Fig 1. Map of ICEBs1 and mutants.

(A) Map of ICEBs1. A map of the genes and some of the sites in the ~20 kb ICEBs1 is shown, not precisely to scale. The location of sso1, between nicK and ydcS, is indicated underneath the map of ICEBs1. This is the ~200 bp sequence that is similar to the sso of pTA1060 (Fig 2). The 418 bp fragment that was cloned to test for sso activity extends ~100 bp upstream and downstream of the region shown. Arrows indicate open reading frames and the direction of transcription. The black rectangles at the ends of ICEBs1 represent the flanking 60 bp repeats attL and attR that contain the site-specific recombination sites required for excision of the element from the chromosome. (B-F) Schematics of ICEBs1 mutants used to test sso function.

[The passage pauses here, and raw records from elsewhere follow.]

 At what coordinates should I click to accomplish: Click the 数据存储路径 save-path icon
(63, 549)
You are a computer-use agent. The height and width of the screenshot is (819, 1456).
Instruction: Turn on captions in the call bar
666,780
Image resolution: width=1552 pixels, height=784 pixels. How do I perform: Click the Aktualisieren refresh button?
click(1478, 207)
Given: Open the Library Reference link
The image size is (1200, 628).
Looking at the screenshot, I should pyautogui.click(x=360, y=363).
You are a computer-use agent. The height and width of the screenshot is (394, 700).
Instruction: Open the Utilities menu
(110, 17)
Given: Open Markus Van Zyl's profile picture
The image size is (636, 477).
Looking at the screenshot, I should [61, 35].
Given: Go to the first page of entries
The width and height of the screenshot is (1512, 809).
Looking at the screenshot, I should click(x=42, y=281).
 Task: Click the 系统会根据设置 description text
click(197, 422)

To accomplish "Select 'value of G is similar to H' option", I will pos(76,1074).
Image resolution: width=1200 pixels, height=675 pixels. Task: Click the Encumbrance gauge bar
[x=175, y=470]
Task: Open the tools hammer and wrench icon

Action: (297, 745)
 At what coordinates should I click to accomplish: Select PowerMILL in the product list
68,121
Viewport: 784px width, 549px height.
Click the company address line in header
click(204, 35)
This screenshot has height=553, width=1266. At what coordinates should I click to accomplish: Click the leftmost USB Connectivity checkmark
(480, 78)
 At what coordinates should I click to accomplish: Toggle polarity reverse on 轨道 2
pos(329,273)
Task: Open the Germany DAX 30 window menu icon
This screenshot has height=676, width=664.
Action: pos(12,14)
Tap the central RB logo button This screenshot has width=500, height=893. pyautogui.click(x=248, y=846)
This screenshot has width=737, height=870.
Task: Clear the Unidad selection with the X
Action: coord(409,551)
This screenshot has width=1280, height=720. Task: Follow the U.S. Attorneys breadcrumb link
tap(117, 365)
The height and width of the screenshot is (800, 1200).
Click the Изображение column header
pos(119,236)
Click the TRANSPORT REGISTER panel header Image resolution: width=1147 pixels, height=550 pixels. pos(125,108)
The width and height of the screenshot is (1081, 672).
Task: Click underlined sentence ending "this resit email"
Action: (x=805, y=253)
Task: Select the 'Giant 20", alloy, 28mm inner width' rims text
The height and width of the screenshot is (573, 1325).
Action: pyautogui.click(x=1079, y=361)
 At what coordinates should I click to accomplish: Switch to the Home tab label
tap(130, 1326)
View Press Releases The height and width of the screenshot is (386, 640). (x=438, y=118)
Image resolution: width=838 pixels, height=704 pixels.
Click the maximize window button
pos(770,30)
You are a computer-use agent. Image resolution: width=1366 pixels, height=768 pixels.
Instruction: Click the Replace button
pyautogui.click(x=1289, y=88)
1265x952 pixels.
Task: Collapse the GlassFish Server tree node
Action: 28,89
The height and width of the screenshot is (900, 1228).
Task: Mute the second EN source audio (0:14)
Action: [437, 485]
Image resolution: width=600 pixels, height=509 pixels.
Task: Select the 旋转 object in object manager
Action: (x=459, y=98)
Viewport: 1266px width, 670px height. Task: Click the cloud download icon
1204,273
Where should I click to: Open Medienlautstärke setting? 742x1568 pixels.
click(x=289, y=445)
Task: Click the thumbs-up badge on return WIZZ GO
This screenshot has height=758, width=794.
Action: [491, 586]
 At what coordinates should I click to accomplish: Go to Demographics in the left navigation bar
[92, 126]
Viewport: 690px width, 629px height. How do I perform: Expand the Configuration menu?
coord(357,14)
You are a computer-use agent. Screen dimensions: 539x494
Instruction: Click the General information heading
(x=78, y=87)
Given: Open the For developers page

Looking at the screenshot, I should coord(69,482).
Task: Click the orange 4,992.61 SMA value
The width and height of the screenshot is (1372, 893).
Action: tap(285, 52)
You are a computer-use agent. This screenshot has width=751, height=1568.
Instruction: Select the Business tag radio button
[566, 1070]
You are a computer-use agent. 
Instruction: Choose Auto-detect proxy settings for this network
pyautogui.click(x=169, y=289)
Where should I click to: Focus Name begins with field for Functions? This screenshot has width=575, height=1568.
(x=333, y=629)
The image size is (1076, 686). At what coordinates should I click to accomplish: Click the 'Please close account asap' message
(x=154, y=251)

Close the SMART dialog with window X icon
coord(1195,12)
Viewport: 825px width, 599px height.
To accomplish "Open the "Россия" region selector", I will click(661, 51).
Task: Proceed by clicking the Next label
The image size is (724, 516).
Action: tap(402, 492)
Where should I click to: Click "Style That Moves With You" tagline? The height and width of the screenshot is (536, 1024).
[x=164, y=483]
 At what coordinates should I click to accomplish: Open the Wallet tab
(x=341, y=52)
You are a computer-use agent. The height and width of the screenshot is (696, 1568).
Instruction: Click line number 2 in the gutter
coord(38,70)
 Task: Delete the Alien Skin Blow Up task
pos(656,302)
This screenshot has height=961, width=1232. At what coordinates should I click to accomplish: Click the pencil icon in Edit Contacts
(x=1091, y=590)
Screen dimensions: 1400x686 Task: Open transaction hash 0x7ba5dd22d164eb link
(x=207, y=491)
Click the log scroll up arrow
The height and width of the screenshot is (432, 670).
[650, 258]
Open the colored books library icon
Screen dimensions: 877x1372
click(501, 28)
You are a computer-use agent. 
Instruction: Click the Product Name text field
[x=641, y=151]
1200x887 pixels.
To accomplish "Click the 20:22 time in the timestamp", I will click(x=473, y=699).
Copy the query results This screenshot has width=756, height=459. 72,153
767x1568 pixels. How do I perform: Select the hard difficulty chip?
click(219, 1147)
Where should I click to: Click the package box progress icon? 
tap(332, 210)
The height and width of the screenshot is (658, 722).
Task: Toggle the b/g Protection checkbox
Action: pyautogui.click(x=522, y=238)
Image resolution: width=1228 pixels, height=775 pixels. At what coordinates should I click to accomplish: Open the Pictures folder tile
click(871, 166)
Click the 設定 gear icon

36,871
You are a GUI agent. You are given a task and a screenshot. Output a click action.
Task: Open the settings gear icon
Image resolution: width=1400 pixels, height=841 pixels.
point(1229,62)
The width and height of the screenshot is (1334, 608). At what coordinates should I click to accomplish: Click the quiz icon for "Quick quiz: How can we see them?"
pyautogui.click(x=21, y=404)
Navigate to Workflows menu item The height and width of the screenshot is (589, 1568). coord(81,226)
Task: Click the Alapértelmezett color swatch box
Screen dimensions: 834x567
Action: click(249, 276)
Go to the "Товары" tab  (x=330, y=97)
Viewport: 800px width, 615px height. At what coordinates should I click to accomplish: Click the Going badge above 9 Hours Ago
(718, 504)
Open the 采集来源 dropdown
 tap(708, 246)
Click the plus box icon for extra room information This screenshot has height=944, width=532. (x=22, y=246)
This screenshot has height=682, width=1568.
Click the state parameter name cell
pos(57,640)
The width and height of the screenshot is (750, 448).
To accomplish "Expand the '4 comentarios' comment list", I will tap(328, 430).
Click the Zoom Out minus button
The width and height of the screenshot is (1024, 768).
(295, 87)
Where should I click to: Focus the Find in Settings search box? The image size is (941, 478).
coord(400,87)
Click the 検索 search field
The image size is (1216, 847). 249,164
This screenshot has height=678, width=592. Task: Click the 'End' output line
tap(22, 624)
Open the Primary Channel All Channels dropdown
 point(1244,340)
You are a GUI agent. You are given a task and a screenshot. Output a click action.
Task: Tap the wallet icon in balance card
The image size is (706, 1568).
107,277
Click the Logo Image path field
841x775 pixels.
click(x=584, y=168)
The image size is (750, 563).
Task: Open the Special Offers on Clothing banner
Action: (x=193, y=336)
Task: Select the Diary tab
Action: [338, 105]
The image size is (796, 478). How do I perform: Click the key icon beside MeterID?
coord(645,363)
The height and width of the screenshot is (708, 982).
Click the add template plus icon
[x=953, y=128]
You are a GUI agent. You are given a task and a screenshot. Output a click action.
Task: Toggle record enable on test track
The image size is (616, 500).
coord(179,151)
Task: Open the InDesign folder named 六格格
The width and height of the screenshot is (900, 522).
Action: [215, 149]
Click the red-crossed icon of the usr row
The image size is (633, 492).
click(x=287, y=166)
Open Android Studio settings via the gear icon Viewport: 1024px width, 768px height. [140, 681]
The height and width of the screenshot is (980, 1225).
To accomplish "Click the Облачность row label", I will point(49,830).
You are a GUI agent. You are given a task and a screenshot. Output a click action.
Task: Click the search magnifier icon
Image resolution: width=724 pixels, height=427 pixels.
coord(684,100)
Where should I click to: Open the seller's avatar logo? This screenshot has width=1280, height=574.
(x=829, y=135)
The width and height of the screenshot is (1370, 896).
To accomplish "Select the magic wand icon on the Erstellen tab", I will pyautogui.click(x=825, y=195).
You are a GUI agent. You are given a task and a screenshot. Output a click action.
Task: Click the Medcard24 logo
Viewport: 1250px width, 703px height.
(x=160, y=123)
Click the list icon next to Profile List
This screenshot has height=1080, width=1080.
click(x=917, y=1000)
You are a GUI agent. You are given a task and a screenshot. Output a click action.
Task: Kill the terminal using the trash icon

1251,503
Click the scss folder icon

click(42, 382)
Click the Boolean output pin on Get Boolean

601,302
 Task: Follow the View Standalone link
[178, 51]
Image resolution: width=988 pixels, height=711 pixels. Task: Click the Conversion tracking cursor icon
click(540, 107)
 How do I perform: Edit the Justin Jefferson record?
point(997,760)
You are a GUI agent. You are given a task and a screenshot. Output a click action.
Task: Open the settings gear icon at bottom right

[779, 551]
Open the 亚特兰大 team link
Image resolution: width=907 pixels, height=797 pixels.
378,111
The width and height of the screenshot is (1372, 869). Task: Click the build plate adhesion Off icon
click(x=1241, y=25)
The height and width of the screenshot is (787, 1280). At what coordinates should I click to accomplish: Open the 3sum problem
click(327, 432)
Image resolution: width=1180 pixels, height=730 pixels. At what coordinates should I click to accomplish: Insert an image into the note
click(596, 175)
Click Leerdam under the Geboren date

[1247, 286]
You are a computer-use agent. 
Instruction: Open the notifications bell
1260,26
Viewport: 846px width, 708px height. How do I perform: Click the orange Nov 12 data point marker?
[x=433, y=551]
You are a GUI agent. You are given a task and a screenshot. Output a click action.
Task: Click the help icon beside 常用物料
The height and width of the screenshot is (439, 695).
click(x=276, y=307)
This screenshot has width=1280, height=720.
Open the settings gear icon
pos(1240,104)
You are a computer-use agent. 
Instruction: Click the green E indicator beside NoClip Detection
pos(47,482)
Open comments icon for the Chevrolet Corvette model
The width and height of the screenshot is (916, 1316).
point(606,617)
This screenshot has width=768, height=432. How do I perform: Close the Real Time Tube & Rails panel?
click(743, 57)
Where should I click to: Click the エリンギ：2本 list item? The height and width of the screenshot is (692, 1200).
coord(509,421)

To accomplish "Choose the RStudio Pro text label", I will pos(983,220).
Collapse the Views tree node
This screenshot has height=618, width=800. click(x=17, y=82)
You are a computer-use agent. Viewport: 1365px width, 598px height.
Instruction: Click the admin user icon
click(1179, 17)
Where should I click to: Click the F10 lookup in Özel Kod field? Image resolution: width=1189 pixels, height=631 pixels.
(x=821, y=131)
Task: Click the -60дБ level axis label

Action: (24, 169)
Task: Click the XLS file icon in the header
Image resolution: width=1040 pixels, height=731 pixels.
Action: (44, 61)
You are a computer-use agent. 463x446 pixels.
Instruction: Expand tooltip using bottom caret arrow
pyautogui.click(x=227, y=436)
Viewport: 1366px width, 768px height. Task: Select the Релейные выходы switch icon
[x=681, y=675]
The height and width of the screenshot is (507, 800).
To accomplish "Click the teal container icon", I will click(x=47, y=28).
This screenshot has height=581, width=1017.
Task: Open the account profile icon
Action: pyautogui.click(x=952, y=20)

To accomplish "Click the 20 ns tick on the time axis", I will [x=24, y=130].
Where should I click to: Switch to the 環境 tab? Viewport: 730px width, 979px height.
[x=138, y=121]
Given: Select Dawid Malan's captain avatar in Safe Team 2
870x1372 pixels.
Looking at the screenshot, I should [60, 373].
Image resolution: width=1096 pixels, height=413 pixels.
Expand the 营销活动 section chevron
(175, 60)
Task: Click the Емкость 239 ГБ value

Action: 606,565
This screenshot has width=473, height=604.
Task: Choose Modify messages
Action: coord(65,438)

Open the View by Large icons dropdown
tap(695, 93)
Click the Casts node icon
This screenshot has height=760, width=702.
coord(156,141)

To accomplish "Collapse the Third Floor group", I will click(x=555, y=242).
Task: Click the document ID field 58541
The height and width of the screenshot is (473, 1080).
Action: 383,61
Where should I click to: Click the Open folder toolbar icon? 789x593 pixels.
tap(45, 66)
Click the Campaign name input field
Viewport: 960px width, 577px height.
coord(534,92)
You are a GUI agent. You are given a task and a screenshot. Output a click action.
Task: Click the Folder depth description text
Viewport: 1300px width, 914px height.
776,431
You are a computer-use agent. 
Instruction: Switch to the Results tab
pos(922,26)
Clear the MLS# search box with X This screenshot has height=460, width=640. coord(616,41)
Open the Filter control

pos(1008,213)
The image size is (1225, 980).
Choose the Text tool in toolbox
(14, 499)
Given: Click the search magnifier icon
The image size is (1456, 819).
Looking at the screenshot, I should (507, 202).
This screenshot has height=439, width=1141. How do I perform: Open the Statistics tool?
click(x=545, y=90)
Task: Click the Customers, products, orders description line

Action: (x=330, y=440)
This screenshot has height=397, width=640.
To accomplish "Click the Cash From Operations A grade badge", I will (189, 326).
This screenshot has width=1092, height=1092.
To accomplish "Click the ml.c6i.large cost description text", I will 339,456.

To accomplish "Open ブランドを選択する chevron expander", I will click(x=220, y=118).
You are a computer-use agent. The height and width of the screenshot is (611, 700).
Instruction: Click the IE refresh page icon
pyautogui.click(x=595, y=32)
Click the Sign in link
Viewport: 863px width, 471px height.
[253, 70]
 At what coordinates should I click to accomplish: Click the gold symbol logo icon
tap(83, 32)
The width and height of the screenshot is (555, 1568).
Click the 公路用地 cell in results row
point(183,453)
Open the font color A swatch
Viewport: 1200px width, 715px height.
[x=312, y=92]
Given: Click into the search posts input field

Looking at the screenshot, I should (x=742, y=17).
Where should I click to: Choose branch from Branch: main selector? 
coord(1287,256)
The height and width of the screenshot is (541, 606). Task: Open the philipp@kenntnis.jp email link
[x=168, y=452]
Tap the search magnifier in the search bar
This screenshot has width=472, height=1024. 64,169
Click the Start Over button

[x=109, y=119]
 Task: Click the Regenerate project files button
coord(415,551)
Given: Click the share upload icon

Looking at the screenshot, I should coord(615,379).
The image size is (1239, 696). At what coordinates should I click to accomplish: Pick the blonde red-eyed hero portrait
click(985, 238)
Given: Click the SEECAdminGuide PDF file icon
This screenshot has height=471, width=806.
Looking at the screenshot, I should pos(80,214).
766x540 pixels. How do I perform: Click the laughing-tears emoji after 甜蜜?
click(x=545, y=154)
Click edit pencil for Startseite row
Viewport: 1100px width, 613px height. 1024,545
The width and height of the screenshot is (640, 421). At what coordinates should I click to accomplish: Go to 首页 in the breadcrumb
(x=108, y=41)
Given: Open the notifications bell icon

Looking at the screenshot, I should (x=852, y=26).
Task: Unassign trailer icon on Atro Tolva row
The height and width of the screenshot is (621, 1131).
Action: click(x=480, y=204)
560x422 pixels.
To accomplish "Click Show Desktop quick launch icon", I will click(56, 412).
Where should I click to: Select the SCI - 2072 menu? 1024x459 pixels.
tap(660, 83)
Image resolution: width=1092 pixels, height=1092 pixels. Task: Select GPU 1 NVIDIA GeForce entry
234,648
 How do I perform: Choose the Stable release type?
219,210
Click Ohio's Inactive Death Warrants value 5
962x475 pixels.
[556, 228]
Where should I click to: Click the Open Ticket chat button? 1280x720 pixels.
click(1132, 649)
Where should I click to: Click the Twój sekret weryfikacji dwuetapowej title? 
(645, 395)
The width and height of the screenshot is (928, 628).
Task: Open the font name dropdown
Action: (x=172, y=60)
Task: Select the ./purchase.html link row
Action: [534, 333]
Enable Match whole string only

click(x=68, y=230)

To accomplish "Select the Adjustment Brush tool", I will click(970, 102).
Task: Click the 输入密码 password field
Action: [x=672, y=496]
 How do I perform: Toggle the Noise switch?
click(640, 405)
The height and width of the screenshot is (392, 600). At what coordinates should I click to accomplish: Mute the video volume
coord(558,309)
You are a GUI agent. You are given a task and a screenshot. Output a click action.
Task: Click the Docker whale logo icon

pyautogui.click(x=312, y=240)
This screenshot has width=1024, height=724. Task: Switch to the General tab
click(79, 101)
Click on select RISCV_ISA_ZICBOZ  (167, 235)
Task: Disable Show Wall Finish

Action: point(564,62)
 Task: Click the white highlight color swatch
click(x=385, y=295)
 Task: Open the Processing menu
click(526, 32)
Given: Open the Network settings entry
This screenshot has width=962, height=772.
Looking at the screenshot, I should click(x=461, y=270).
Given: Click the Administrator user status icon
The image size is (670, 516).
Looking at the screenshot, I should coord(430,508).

Thin lines indicate the regions of ICEBs1 present and gaps correspond to deleted regions. Except for the markerless Δsso1 allele, all deletions also contain an insertion of a kan cassette (not included in the figure). Strains containing these ICEBs1 mutants are listed in Table 1. (B) The Δsso1 markerless deletion is denoted by the gap surrounding sso1. The larger gap near the right end indicates deletion of rapI-phrI and insertion of kan (not included in the figure). (C-D) Schematics of mini-ICEBs1 mutants that are missing all genes and most sequences downstream of sso1. (C) contains sso1; (D) missing sso1. (E-F) Schematics of Δsso1 ICEBs1 mutants that are also missing sequences between yddB and yddM (E) or conG and yddM (F). Deletion endpoints are described in Materials and Methods. (G) Summary of the results from experiments measuring stability of the ICEBs1 mutants after induction in dividing host cells and in transconjugants. + indicates stable; − indicates decreased stability.